Em Lafaiete, o frio chega devagarinho e começa a tomar conta das manhãs. O café quentinho ganha companhia de um pedaço de broa de fubá e as vitrines da cidade trocam o outono discreto pelo colorido das bandeirinhas. É como se o calendário avisasse que o inverno está logo ali, marcado para começar oficialmente no dia 21, mas o coração mineiro já estivesse aquecido muito antes.
Nas escolas, clubes e igrejas, os preparativos para as festas juninas viram assunto de corredor, conversa de portão e até disputa silenciosa para saber quem vai aparecer com a camisa xadrez mais bonita.

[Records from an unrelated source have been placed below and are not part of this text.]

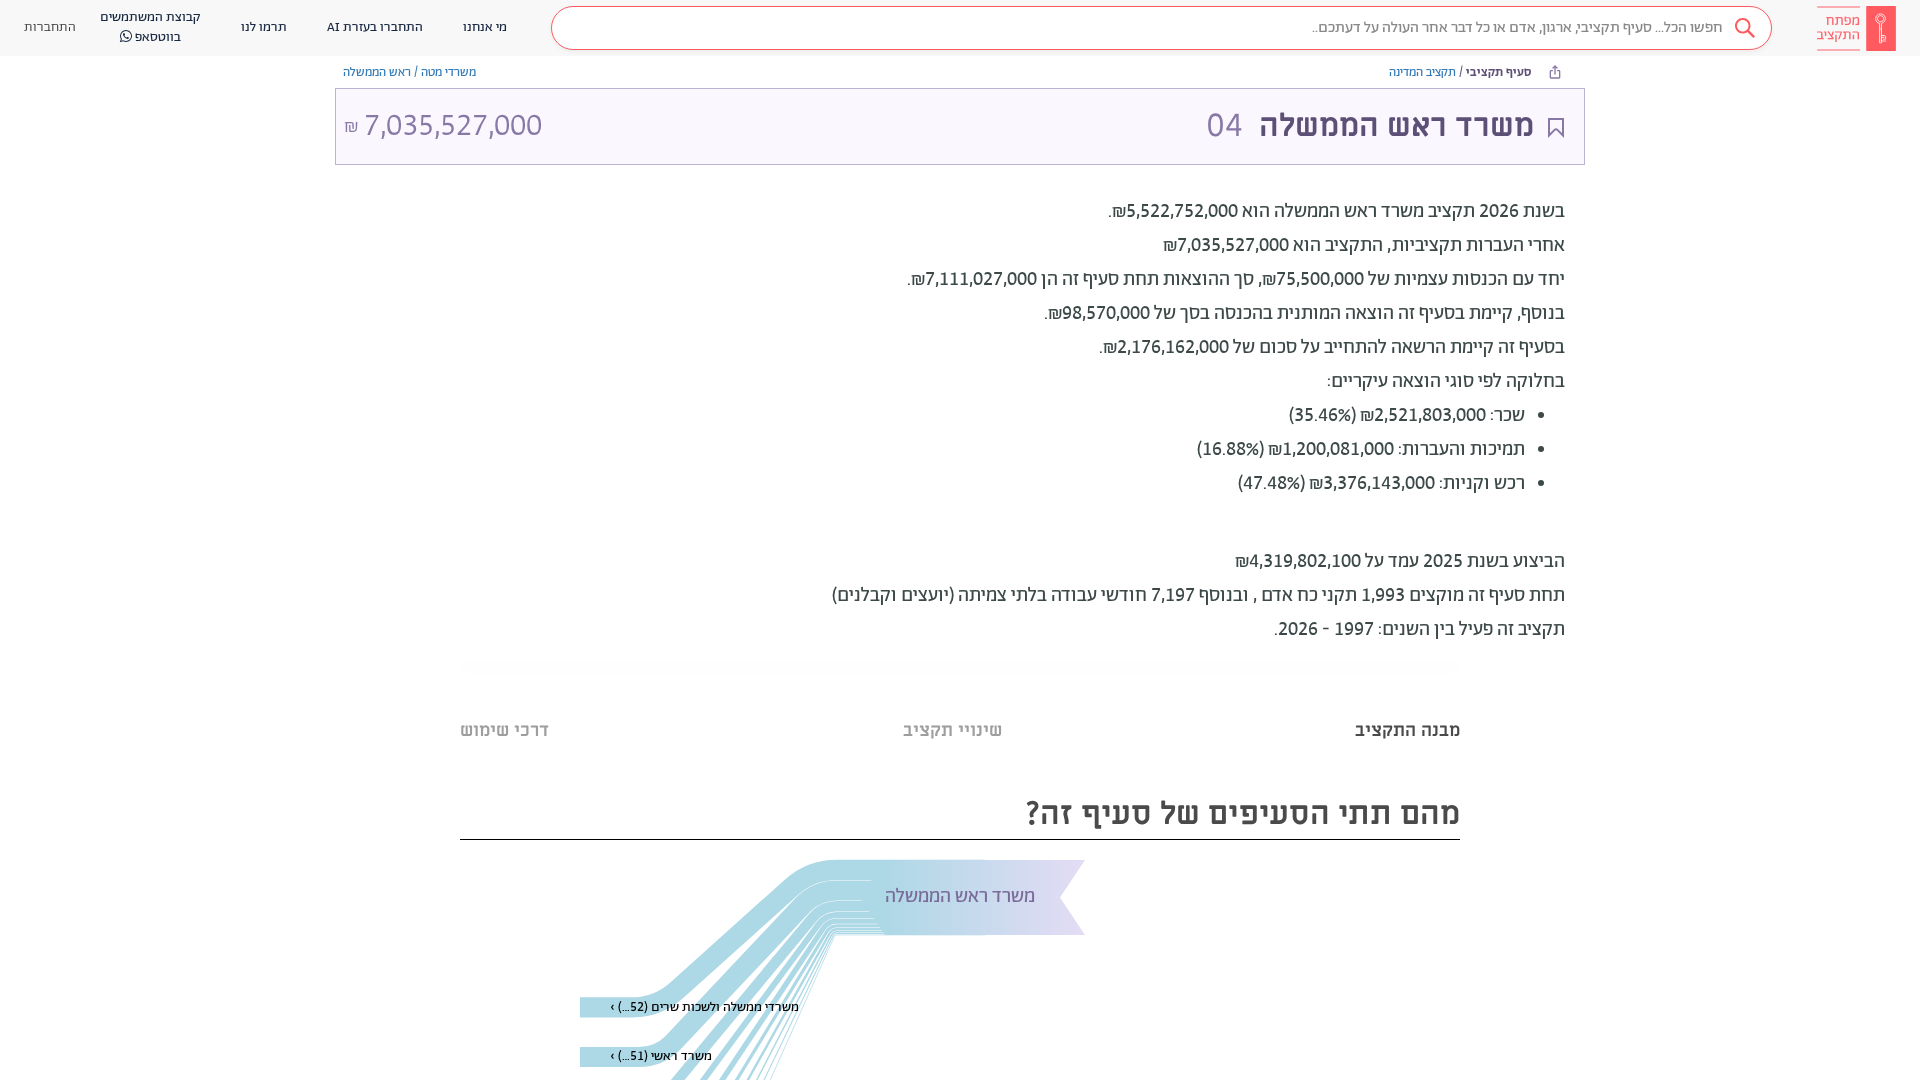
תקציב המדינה (1422, 72)
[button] (1161, 28)
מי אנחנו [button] (485, 27)
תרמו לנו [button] (264, 27)
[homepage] (1856, 28)
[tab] (1407, 705)
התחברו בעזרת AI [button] (375, 27)
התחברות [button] (50, 27)
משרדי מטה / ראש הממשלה (409, 72)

Mas em 2026, até as cores resolveram brincar de quadrilha moderna. As cores do inverno mudaram, quem diria, a moda agora são o verde wasabi com vermelho burgundy, azul céu com marrom. Combinações ousadas que parecem improváveis, mas que, no fundo, lembram o próprio mês de junho. Mistura de tradição com novidade.
E não demora muito para o comércio sentir esse movimento. As lojas de fantasias voltam a respirar o velho ritual das provas de vestidos, chapéus de palha e roupas de noiva caipira. A cidade inteira parece entrar em cena. Criança animada, mãe correndo atrás de meia remendada, pai tentando negociar o preço da bota. Afinal, muita gente acaba cedendo ao clima do arraiá.
Nas lojas de decoração, surgem pilhas de bandeirinhas coloridas, balões cenográficos e doces típicos que desafiam qualquer promessa de dieta. Paçoca, pé de moleque, canjica e quentão reaparecem como velhos conhecidos que nunca perderam espaço na mesa mineira.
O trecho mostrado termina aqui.